Big Big Train – Victoria Theatre, Halifax
Date: 29th October 2019
Their newest album, Grand Tour, was PROG magazine’s album of the year. After playing the occasional one-off gig and event, they’re finally on tour and heading to the provinces. They have ex-Spock’s Beard man Nick D’Virgilio on drums. They are one of Prog Rock’s great hopes and they’re in Halifax. After listening to them for years, we had to join their dedicated fanbase, the Passengers (geddit?) and go see Big Big Train.
For a band steeped in tradition, storytellers with a penchant for capturing a combination of cinematic and intimate scope in song, the Victoria Theatre is a perfect venue. For many, it was the first chance to catch up with a band and see how they reproduce their intricately arranged recorded and highly acclaimed recorded work in the live setting. There’s no expense spared with the full eight-piece band supplemented by a five-piece brass section decked out in flat caps and a backdrop where visuals rotated on a regular basis. Amongst the many pre-show visuals, a request to keep the phones down and should anyone want a souvenir of the night, they could have visited possibly the best-stocked merch emporium you’ll find these days and having since visited the Marillion tour which usually offers a wallet-busting selection, BBT’s stall wins handsomely.
Such is the appeal of this Grand tour (after the album of the same name) that we also had some musical celebs in the crowd: Peter Jones of Camel and TigerMoth Tales and Panic Room’s Dave Foster (also at the Marillion gig in Liverpool later in the week) were potted in the crowd.

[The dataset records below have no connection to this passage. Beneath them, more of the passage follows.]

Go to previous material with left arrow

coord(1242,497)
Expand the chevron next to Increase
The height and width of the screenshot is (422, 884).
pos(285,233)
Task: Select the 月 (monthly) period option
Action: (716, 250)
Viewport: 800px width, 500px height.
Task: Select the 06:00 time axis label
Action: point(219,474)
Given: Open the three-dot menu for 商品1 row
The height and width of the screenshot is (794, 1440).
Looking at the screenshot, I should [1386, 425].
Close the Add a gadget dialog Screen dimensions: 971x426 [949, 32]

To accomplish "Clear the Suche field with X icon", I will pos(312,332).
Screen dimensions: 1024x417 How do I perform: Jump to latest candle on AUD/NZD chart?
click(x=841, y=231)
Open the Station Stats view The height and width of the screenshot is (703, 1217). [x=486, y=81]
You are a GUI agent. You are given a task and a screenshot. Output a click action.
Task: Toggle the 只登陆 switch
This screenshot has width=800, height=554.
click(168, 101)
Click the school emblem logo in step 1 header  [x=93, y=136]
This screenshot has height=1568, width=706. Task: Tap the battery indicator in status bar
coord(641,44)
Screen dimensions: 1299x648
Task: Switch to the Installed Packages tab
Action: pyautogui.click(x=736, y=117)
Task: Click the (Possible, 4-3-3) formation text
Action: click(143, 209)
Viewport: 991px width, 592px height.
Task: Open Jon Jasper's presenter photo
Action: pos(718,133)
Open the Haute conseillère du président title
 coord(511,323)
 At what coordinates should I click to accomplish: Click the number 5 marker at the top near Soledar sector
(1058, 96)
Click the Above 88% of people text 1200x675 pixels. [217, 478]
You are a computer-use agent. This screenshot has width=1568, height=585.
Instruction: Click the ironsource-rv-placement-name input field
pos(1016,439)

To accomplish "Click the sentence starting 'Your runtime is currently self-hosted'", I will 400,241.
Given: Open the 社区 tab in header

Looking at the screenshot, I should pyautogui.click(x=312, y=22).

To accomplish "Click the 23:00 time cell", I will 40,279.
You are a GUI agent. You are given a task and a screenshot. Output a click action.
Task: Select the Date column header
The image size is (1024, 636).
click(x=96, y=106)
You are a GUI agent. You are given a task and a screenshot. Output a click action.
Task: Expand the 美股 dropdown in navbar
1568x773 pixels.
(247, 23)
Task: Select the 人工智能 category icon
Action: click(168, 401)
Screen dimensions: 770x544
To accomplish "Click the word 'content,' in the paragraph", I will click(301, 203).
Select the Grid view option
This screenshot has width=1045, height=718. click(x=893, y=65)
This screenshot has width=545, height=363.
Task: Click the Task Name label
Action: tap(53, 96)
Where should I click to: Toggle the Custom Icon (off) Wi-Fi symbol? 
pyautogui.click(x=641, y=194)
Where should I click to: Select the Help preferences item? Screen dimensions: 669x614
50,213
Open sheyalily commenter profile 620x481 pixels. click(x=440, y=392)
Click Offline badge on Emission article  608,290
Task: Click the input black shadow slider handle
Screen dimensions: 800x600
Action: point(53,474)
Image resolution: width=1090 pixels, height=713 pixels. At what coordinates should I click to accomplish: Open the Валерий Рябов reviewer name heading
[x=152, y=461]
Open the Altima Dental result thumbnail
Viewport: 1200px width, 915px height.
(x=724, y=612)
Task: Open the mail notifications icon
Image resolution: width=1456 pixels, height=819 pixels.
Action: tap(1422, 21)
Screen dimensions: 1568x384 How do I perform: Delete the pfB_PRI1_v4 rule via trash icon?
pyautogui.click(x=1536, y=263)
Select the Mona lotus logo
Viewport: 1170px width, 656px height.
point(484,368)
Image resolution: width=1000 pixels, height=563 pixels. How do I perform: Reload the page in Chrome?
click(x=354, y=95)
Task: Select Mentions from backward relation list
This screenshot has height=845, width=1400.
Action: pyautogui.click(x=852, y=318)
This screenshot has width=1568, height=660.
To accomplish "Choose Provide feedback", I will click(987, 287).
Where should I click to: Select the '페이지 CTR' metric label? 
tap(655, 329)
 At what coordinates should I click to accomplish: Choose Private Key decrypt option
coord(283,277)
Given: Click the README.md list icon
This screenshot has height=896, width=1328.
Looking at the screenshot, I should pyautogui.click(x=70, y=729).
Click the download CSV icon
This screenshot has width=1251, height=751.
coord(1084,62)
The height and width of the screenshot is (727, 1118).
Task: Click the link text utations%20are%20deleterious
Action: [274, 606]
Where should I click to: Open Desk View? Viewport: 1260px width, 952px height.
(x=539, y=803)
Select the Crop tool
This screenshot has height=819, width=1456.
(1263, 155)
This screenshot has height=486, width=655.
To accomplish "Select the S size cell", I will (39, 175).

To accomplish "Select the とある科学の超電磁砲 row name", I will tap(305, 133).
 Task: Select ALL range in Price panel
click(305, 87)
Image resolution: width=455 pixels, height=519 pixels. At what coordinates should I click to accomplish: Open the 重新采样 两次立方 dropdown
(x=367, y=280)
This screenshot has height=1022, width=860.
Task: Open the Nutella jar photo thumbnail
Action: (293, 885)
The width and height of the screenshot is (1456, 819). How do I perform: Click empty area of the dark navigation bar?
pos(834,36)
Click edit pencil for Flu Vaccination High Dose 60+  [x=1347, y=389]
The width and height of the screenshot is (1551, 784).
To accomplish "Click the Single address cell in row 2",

And we’re happy to report that onstage, Big Big Train are as convincing as they are on record. Inevitably vocalist David Longdon dominates in the visual department although flanked by an impressive array of musical colleagues. It’s good to see Rikard Sjoblom in gainful employment after winding down Beardfish as well as the smartest drummer in town, Nick D’Virgilio also contributing his vocal talents particularly stepping up on The Florentine which has one of those folky acoustic Spock’s style opening that suits him well.
A set based around the Grand tour album and dotted with choice selections from the catalogue saw an impressive opening pairing of the lively Alive and Hedgerow, the latter showcasing some sparkling harmonies with Rachel Hall stepping across and sharing a vocal spotlight. They’re an all-encompassing collection, with the writing talents of Greg Spawton on music like the grand Voyager – one of the big numbers in the set along with Brave Captain and Winkie – highlighting how the band are a genuine greater than the sum of their gifted parts.
And when he’s not on flute or casting his lyrical spells with a commitment and passion see Longdon is delivering Homesong with a Union Jack mug in his hand and giving us a moment to appreciate an evening refreshingly without any sort of political agenda or commentary.
The set-closing Wassail is a bit of Gabriel-esque Sledgehammer funk for our times and what genuine prog rock evening would be complete without ending on one of your signature numbers. The lengthy East Coast Racer another modern folk tale that completes an impressive ‘flying aces, trains and pigeons’ collection.
Ultimately, the Grand Tour has catapulted Big Big Train into a new dimension. Seeing the reaction of audience and band to the thrill of BBT onstage simply results in a feeling that we must do this again.